Originally created 03/04/03

Children learn while having fun at museum

ATLANTA - Imagine a place that children enter by crawling through Swiss cheese, skipping between two giant potatoes or gliding down a banana peel.

A place with no "Do Not Touch" signs, where children can get wet with nobody fussing and get a fish's view of a stream. A place with few walls, and one wall you can even paint.

Imagine It! The Children's Museum of Atlanta exists, as its founders like to say, "for the pure delight of learning." The museum opened Saturday on the ground floor of a new high-rise building across from Centennial Olympic Park.

The museum is designed to excite youngsters' senses. Lighting is playful and colorful with spotlights and miniature bulbs. Bathroom floors are designed like puzzles with orange, blue, green and purple pieces. There are benches for grown-ups and aprons to protect clothes. Patrons can dance in a shadow box or plant a garden.

Exhibits are aimed at children 2 to 8, although toddlers and older kids will find activities of interest. There's also a special crawling area for babies.

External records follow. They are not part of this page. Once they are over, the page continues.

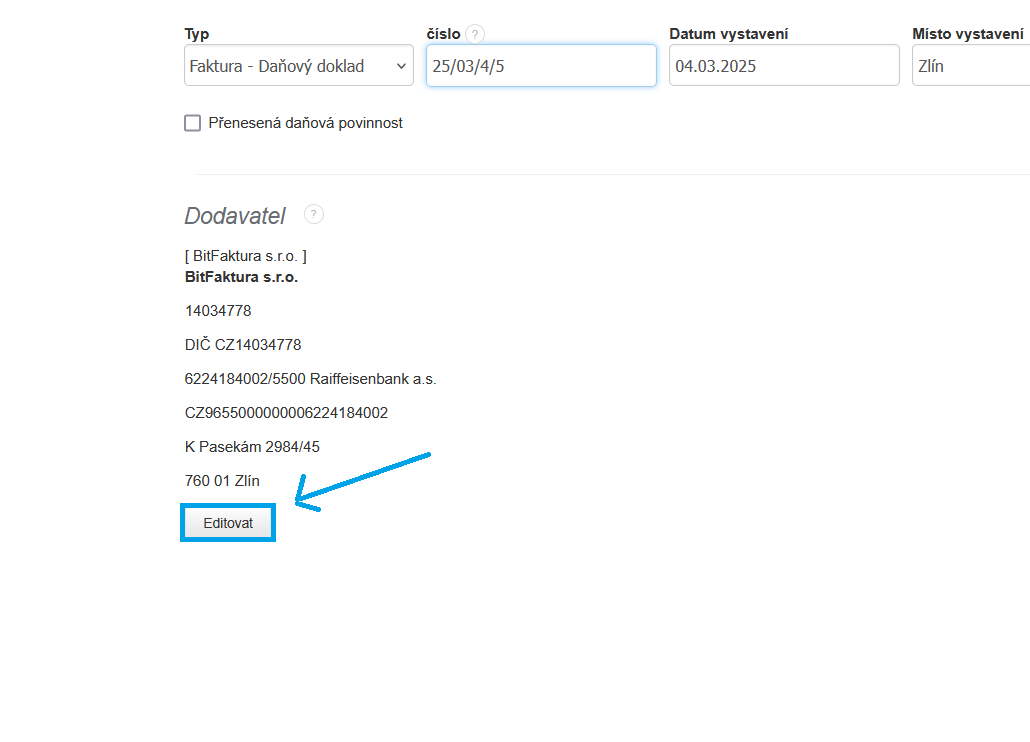The height and width of the screenshot is (742, 1030).
Task: Open the Typ dropdown showing Faktura - Daňový doklad
Action: 298,66
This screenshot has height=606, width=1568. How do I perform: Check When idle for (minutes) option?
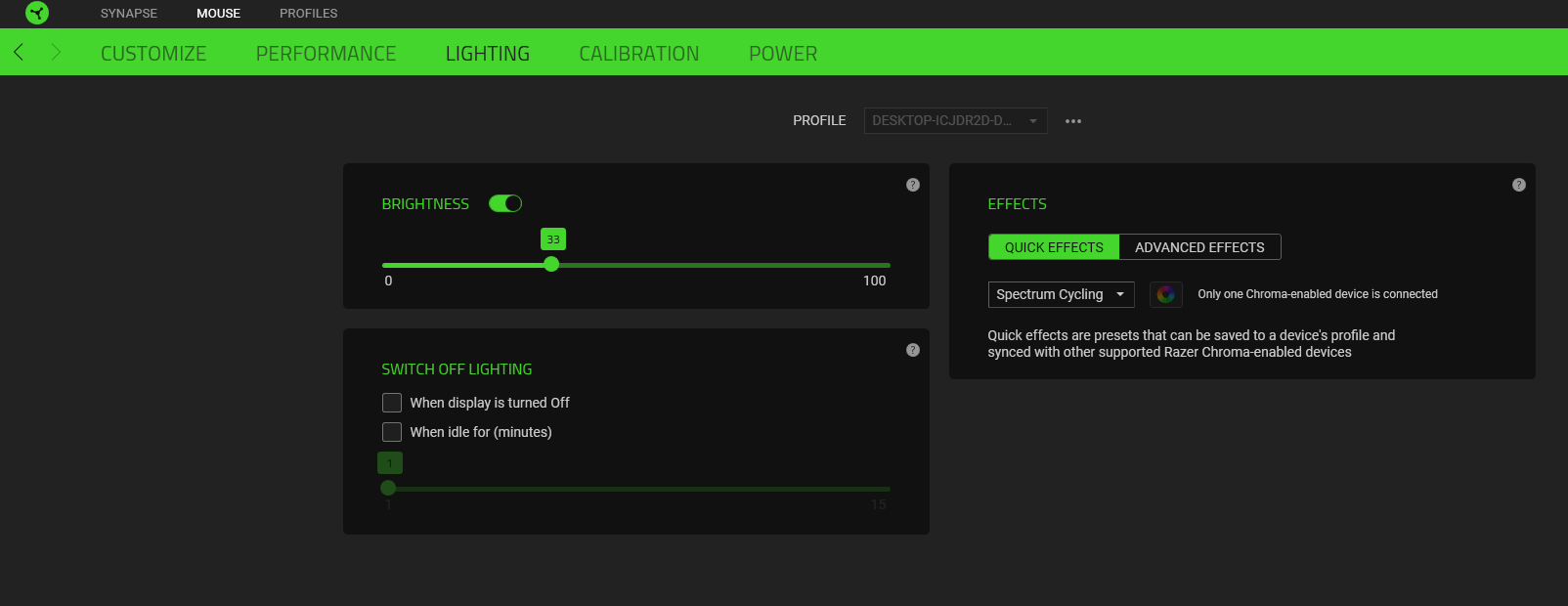(392, 432)
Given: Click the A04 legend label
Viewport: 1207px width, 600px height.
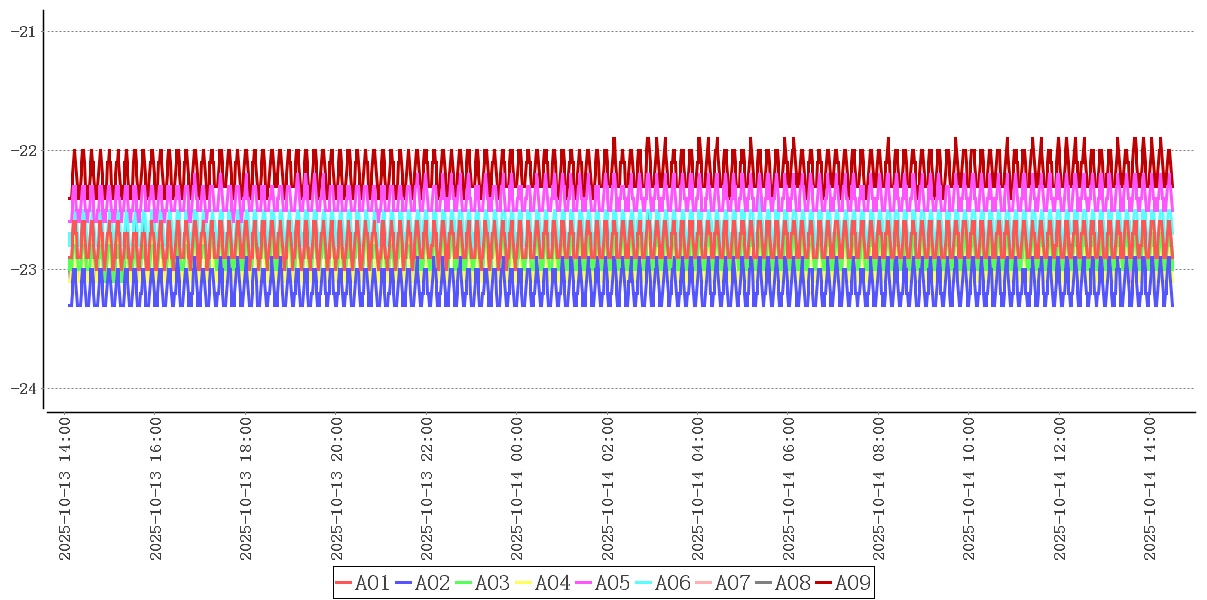Looking at the screenshot, I should click(x=552, y=583).
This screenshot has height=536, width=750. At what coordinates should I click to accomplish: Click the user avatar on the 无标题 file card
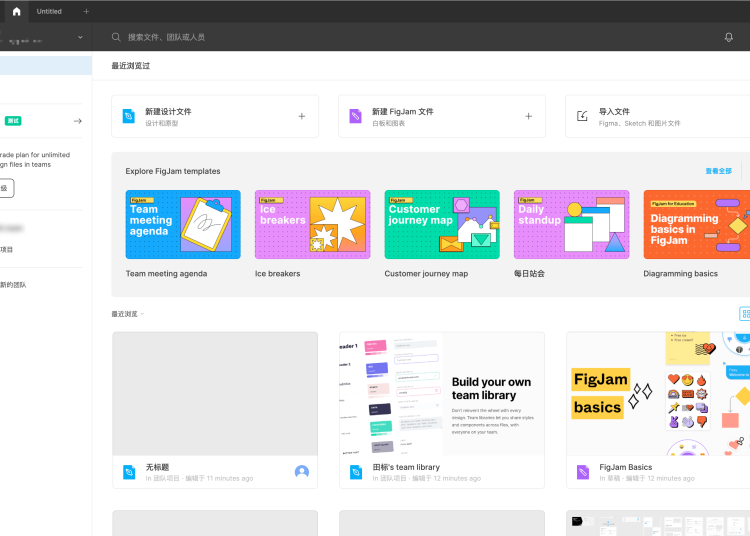coord(302,472)
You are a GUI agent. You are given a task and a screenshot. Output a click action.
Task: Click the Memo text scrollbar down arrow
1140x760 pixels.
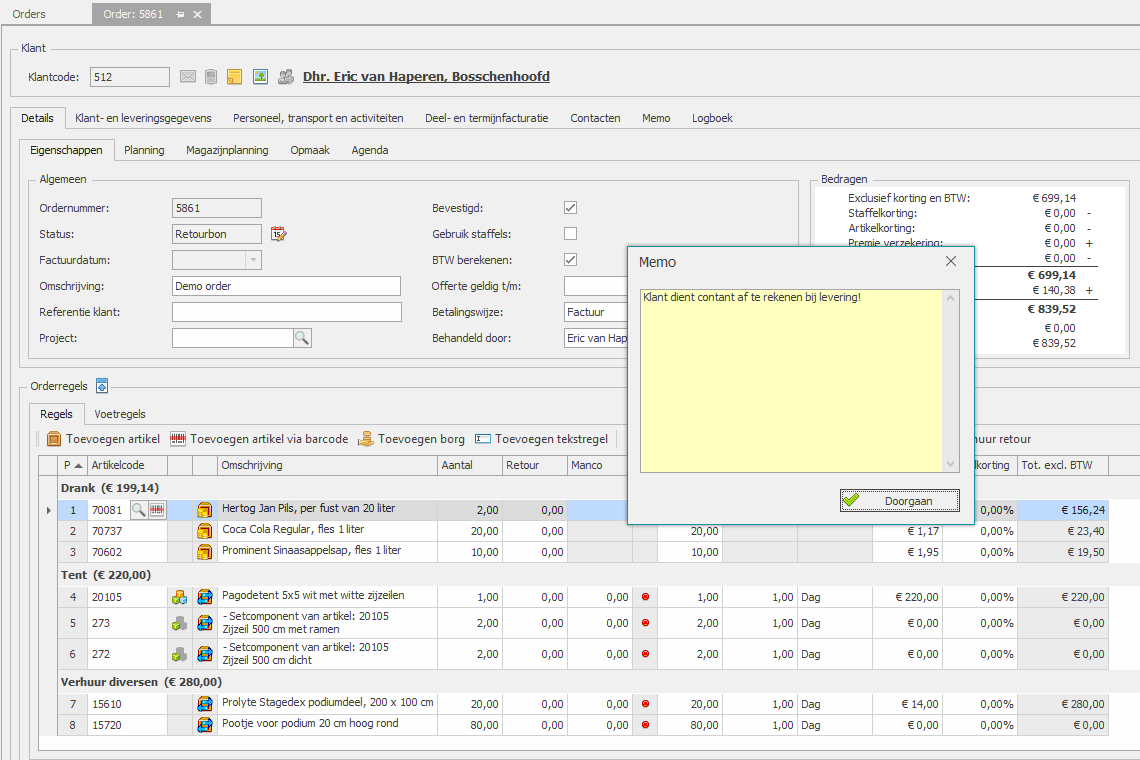[x=950, y=464]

"We want the grown-ups who are here with their kids to really be engaged in the experience with them," said Pat Turner, president and executive director. "It's not the kind of place where you come and drop your kid and then watch your watch until it's time to leave."

The museum expects from 150,000 to 200,000 visitors a year. It already has booked 1,000 children from school field trips during the first six weeks it's open. Chief Operating Officer Kathryn Hill said the museum will offer children a haven where they can use imagination and learn by having fun, knowing they can touch things and roam around without being told "no."

She noted one exhibit geared toward toddlers and preschoolers called "Leaping Into Learning." It includes a forest where kids can crawl, a stream in which to splash and a climbing wall.

Another exhibit called "Fundamentally Food" helps children learn about where food comes from, how it's grown, gathered and transported. Younger children may simply learn that strawberries come from a patch, not a supermarket, or that hamburgers come from cows, not drive-through windows.

"Let Your Creativity Flow" allows children to dance, sculpt sand and decorate a wall.

The 30,000-square-foot museum contains 16,000 square feet of exhibits. It's much smaller than the nation's largest children's museum, the 300,000-square-foot Children's Museum of Indianapolis, where Ms. Turner is a former chairwoman of the board of trustees.